Authentic medication or not?

Hello family, I hope this meets you in good condition?

I have a history of hep b in my family, I’ve lost 3 of my senior brothers to liver related ailments, 2 hep b and 1 hep c. All the 3 were aged between 40-55 years. I got to know my hep b status in sept. 2012, at the time all my 3 brothers were still alive. It so happened quickly that between 2015 to 2021, we sadly lost all of them. Alot happened afterwards but Knowing that my life was also in danger, I took my diagnosis more seriously. I was prescribed TDF after a viral load test of around 87 million iu/ml. After taking TDF for a month or so, I got so sick that I had to stop. The doctor switched me to interferon injections which I took for only 11 weeks. The interferon lowered my viral load to <10 iu/ml but the side effects coupled with high cost of it forced me to stop the treatment. Even though my viral load had lowered significantly, my body was generally unwell.
In May 2022, I travelled to our national capital to seek for further care. Fortunately, I had the opportunity for the first time to see a gastroenterologist who took a complete history of my condition and decided to put me on this TAF( Tenofovir Alafenamide) below. She said it was more expensive than TDF but because I couldn’t tolerate TDF I chose the TAF.

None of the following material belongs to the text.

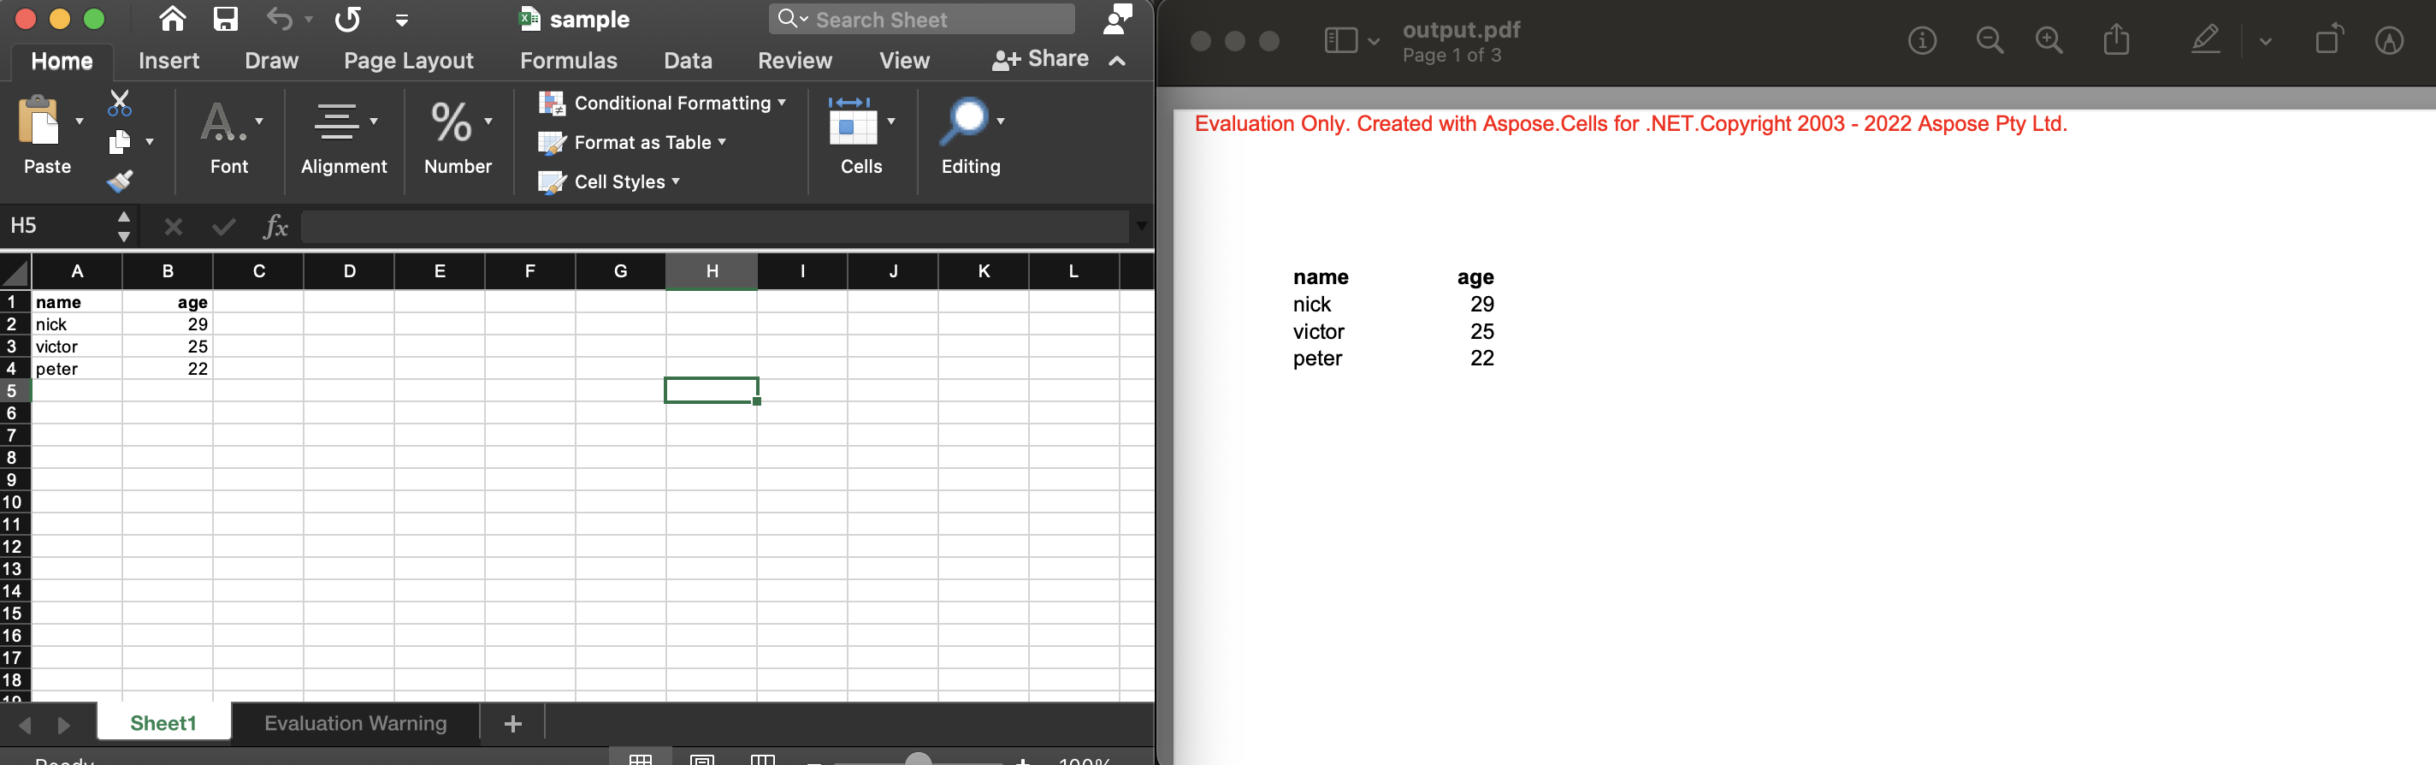Open the Evaluation Warning sheet tab
This screenshot has width=2436, height=765.
(x=355, y=723)
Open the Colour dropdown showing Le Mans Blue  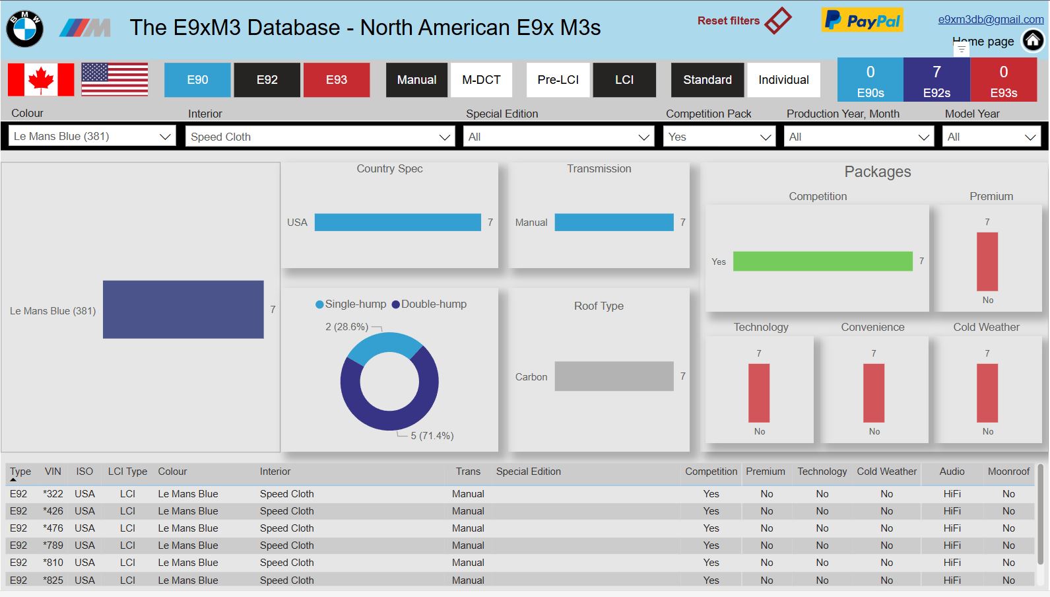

She is a good woman, very professional and knowledgeable and I have no reason to doubt her, but I got a bit concerned after reading the above information on the hepatitis B website.

Please is this medication authentic?
Who else here is on it?

I’m exactly a year on it, though my symptoms haven’t gone completely, they have greatly improved.

Hi @Listowel,

First off, I wanted to offer condolences for losing your three brothers. How devastating that must have been during those years. However, I am certainly glad that you were able to see a good GI. I believe her putting you on TAF (Vemlidy) was a sound decision based on your CHB history and your reaction to TDF. I and many others in this community are on TAF. It is the newest antiviral available for HBV. TAF is still on patent which is why you were reading that there are no other names or generics for this drug. I am not an expert so I am not certain I am saying this correctly, but TAF has less dosage of drug while still having as much of an impact as other antivirals. Maybe that is why you have less reaction to it than TDF.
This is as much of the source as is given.